Manusmriti with the Commentary of Medhatithi

by Ganganatha Jha | 1920 | 1,381,940 words | ISBN-10: 8120811550

This is the English translation of the Manusmriti, which is a collection of Sanskrit verses dealing with ‘Dharma’, a collective name for human purpose, their duties and the law. Various topics will be dealt with, but this volume of the series includes 12 discourses (adhyaya). The commentary on this text by Medhatithi elaborately explains various t...

Sanskrit text, Unicode transliteration and English translation by Ganganath Jha:

यथैधस्तेजसा वह्निः प्राप्तं निर्दहति क्षणात् ।
तथा ज्ञानाग्निना पापं सर्वं दहति वेदवित् ॥ २४६ ॥

yathaidhastejasā vahniḥ prāptaṃ nirdahati kṣaṇāt |
tathā jñānāgninā pāpaṃ sarvaṃ dahati vedavit || 246 ||

Just as fire, in a moment, consumes with its heat the fuel placed upon it, so does the man learned in the Veda destroy all sins by the fire of knowledge.—(246)

 

Medhātithi’s commentary (manubhāṣya):

This is the praise of knowledge; and what we learn from this section of the text is that for the learned man purification is secured by a comparatively light expiation.

Knowledge’—here means what is contained in the Veda, along with the esoteric explanations.
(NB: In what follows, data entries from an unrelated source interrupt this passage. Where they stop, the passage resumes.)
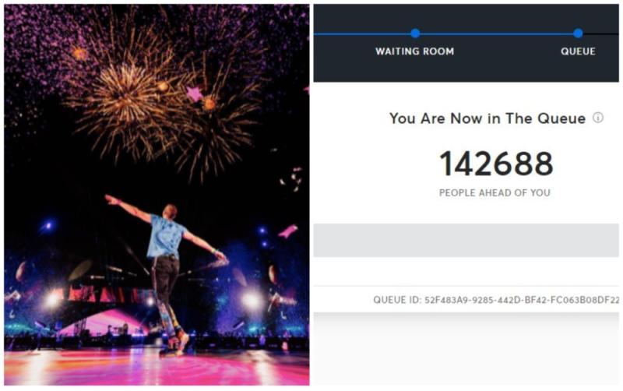
Task: Click the bright right stage spotlight
Action: tap(252, 299)
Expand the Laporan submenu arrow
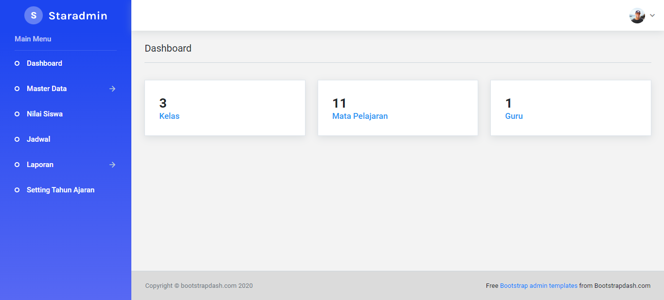 point(112,165)

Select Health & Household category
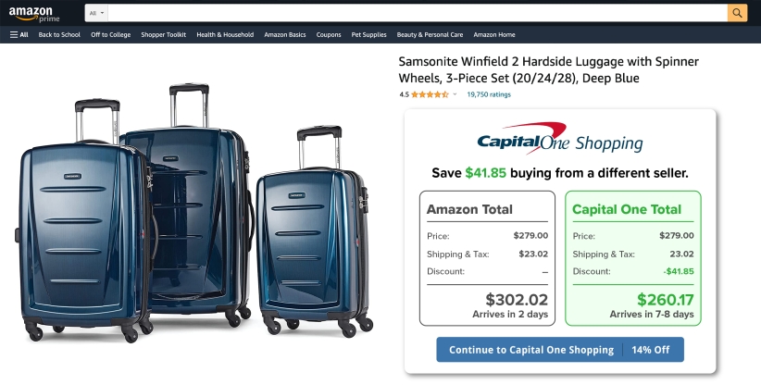pyautogui.click(x=225, y=35)
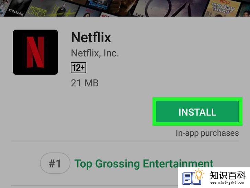
Task: Tap the 12+ content rating badge
Action: click(78, 68)
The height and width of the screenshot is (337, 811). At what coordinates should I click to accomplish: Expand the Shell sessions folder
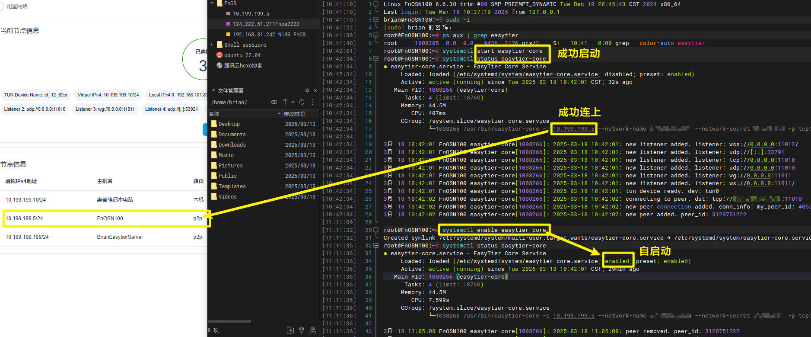point(212,45)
Mere knowledge of the rules of Expiation cannot bring about purification. If it did, there would be no possibility of any one actually performing the rite. As for the knowledge of the real nature of gods and other things, and the knowledge of purely esoteric matters,—since this also is not acquired for any selfish purpose, it is only right that it should be destructive of sins. To this sense it has been declared—‘Just as water does not touch the lotus-leaf, so does sin not contaminate the man who knows this.’—(Chāndogya Upaniṣad, 4.14.3).

Fuel’—wooden sticks.

Just as dry wood thrown into fire is quickly consumed, so does knowledge destroy all sins;—the only ground of similarity lying in there being destruction in both cases.
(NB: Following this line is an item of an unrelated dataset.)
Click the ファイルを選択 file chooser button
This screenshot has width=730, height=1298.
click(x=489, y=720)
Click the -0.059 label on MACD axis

Learned in the Veda.’—This serves to qualify the knowledge specially meant; so that the knowledge of Logic, Arts, Poetry and such subjects becomes excluded.—(246)

 

Explanatory notes by Ganganath Jha

This verse is quoted in Parāsaramādhava (Prāyaścitta, p. 454).

 

Comparative notes by various authors

Vaśiṣṭha (27.1-2).—‘If a hundred improper acts, and even more, have been committed, and the knowledge of the Veda is retained, the fire of the Veda destroys all the guilt of the man, just as fire consumes fuel. As a fire burning strongly consumes even green trees, even so the fire of the Veda destroys one’s guilt caused by evil deeds.’